U.S. stocks, dollar fall after Bernanke comments

Four thousand U.S. dollars are counted out by a banker counting currency at a bank in Westminster, Colorado November 3, 2009. REUTERS/Rick Wilking

Four thousand U.S. dollars are counted out by a banker counting currency at a bank in Westminster, Colorado November 3, 2009.

Credit: Reuters/Rick Wilking

NEW YORK | Tue Jun 7, 2011 5:12pm EDT

NEW YORK (Reuters) - U.S. stocks fell for a fifth day and the dollar weakened on Tuesday after Federal Reserve Chairman Ben Bernanke acknowledged a slowdown in the economy, but offered no suggestion of further monetary stimulus to support growth.

The weaker dollar helped boost crude oil prices, though gains were limited by expectations that OPEC will raise its production targets this week and by worries that an economic slowdown will erode demand.

"U.S. economic growth so far this year looks to have been somewhat slower than expected," Bernanke told a banking conference. He said the recovery was still weak enough to warrant keeping in place the Fed's strong monetary support, saying the economy was still growing well below its full potential.

The Dow Jones industrial average .DJI dropped 19.15 points, or 0.16 percent, to end at 12,070.81. The Standard & Poor's 500 Index .SPX fell 1.23 points, or 0.10 percent, to finish at 1,284.94. The Nasdaq Composite Index .IXIC shed 1.00 point, or 0.04 percent, to close at 2,701.56.

"The market is taking the comments as a sign the economy is not really in the recovery mode, that Bernanke is going to hold off on rates for much longer than the market had anticipated before, well into 2012," said Jonathan Xiong, senior portfolio manager of global asset allocation at Mellon Capital Management in San Francisco.

"The equity market is just taking that as a sign that it's not really good news, that he sees something that maybe the valuations in the equity market are not picking up."

Earlier, Citigroup's chief U.S. equity strategist said U.S. stock indexes could fall as much as 10 percent from their May highs, but barring unexpected shocks, should not return to a bear market.

A 10 percent correction from the May 2 peak of 1,370 would put the benchmark S&P 500 index at 1,233.

World stocks as measured by the MSCI world equity index .MIWD00000PUS rose 0.2 percent, snapping a four-session decline as investors bought beaten-down shares. The Thomson Reuters global stock index .TRXFLDGLPU gained 0.3 percent. Emerging market stocks .MSCIEF also climbed 0.3 percent.
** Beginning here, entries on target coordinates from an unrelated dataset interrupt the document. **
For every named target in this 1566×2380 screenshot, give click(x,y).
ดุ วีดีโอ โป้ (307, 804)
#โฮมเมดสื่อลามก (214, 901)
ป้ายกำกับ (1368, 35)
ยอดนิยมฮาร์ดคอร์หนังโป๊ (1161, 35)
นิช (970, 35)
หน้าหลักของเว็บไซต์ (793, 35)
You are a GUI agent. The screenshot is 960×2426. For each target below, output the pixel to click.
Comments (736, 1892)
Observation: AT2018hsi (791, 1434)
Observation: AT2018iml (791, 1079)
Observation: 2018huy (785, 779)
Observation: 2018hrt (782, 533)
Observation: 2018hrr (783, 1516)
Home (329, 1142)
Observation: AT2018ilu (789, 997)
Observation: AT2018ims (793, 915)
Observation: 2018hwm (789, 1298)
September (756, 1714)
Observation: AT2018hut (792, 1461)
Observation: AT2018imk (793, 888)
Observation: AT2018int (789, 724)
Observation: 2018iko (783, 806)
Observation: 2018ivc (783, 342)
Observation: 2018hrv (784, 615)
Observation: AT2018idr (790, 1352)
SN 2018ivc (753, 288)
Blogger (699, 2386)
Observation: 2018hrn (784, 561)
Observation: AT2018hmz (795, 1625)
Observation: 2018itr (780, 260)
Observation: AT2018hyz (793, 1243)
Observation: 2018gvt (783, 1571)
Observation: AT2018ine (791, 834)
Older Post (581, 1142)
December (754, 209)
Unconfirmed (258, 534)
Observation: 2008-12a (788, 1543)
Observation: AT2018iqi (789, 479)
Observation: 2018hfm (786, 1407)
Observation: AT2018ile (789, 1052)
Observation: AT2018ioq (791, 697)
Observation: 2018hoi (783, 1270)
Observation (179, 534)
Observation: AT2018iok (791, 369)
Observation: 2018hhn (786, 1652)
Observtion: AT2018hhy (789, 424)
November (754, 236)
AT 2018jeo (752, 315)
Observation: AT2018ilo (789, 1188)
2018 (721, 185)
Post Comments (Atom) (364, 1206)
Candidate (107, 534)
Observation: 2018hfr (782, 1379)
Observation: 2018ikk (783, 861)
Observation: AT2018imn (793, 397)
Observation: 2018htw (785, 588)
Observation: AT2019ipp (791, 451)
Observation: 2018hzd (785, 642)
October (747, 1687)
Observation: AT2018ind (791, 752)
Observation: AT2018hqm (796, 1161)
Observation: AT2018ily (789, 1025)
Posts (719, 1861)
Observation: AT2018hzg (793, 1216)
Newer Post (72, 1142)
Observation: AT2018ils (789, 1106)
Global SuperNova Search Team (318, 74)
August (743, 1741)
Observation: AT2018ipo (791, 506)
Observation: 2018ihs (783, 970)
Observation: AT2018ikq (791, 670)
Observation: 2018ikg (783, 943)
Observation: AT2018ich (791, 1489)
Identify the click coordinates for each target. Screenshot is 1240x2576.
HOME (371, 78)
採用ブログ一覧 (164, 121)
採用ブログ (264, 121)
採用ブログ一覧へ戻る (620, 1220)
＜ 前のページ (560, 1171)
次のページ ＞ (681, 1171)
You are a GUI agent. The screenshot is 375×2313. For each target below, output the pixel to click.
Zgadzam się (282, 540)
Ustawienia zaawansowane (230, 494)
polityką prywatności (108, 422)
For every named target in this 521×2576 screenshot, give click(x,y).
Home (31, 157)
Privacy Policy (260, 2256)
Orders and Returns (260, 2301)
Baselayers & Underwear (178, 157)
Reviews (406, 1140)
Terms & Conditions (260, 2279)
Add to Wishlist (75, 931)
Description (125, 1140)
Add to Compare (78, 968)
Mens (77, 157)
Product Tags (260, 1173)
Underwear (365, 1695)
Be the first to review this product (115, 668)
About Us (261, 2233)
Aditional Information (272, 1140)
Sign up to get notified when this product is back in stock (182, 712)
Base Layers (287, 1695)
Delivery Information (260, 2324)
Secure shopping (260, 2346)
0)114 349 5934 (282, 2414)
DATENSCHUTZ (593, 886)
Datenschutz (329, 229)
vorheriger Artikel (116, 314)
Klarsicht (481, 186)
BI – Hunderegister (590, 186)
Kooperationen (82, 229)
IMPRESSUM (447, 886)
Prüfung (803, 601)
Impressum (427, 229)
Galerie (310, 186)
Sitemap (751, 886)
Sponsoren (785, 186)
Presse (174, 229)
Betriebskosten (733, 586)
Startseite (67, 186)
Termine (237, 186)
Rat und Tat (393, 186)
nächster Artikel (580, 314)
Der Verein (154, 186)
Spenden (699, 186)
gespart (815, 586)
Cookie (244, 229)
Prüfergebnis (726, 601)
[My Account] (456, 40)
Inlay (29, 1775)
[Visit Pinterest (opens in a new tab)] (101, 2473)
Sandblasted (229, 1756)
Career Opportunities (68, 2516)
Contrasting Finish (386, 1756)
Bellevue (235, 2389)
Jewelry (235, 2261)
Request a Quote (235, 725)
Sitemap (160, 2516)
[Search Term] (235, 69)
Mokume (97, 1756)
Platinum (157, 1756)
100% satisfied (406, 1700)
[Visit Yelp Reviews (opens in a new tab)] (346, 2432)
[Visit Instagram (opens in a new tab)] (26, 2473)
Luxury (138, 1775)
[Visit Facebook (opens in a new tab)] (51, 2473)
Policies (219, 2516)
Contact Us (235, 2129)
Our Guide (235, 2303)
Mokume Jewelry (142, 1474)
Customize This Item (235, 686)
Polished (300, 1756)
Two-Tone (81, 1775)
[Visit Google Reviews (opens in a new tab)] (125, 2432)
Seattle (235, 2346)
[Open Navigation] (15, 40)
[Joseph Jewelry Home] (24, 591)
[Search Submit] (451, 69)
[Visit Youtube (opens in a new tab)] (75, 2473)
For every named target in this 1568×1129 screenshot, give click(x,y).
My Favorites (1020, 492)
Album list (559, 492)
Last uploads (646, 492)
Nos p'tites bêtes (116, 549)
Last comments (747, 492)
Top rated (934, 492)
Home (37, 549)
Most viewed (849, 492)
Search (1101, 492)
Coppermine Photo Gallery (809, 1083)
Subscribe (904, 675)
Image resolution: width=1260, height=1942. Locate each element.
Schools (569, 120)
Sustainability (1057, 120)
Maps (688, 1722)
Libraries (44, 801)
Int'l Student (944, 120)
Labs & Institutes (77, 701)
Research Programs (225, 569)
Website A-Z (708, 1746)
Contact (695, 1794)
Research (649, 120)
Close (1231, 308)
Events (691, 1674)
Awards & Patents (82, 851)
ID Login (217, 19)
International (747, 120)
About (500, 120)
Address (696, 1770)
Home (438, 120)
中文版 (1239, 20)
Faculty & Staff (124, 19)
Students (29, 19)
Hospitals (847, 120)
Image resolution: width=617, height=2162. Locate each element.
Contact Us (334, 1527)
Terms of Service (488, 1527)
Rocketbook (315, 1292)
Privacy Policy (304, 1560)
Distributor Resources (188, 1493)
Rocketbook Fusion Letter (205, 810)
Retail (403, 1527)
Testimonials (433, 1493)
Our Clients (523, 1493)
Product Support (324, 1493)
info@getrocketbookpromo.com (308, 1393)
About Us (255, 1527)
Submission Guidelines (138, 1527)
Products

The FTSEurofirst 300 .FTEU3 index of top European shares surrendered early gains to close down a fraction at 1,104.05, the lowest close since mid-March. It has lost 3.3 percent in the five sessions so far in June.

DOLLAR WEAKENS, CRUDE GAINS

The dollar fell below 80 yen for a second straight day following Bernanke's comments. The pair last traded at 80.05 yen, down 0.1 percent on the day.

The U.S. currency earlier hit a record low against the Swiss franc and a one-month trough against the euro after a Chinese official said China must be alert to the risk of holding too many dollars at a time when Washington is pursuing loose monetary and fiscal policies.

The dollar fell as low as 0.8327 Swiss francs. It also slid 0.6 percent against a basket of major currencies, .DXY to 73.506, its lowest in a month. The euro hit a one-month high of $1.4696.

Expectations the Fed will keep benchmark interest rates near zero for longer, even as other major central banks are tightening, have weighed on the dollar in recent months.

The European Central Bank is expected on Thursday to signal a second rise in rates this year, which could offset worries about a potential Greek debt restructuring.

Oil prices rose as the weaker dollar and Middle East turmoil lifted prices, but news that Saudi Arabia planned to raise output in June regardless of the result of OPEC's Wednesday meeting helped limit Brent's gains and put pressure on U.S. crude futures.

Brent crude for July delivery rose $2.30 to settle at $116.78 a barrel. U.S. July crude edged up 8 cents to settle at $99.09 a barrel.

Spot gold earlier rose as high as $1,550 an ounce, before pulling back to trade little changed at $1,543.99.

Long-dated Treasuries joined shorter-term Treasuries in the plus column after Bernanke's comments as prices firmed narrowly.

Benchmark 10-year Treasury notes, which were slightly lower before Bernanke spoke, rose 1/32 afterward.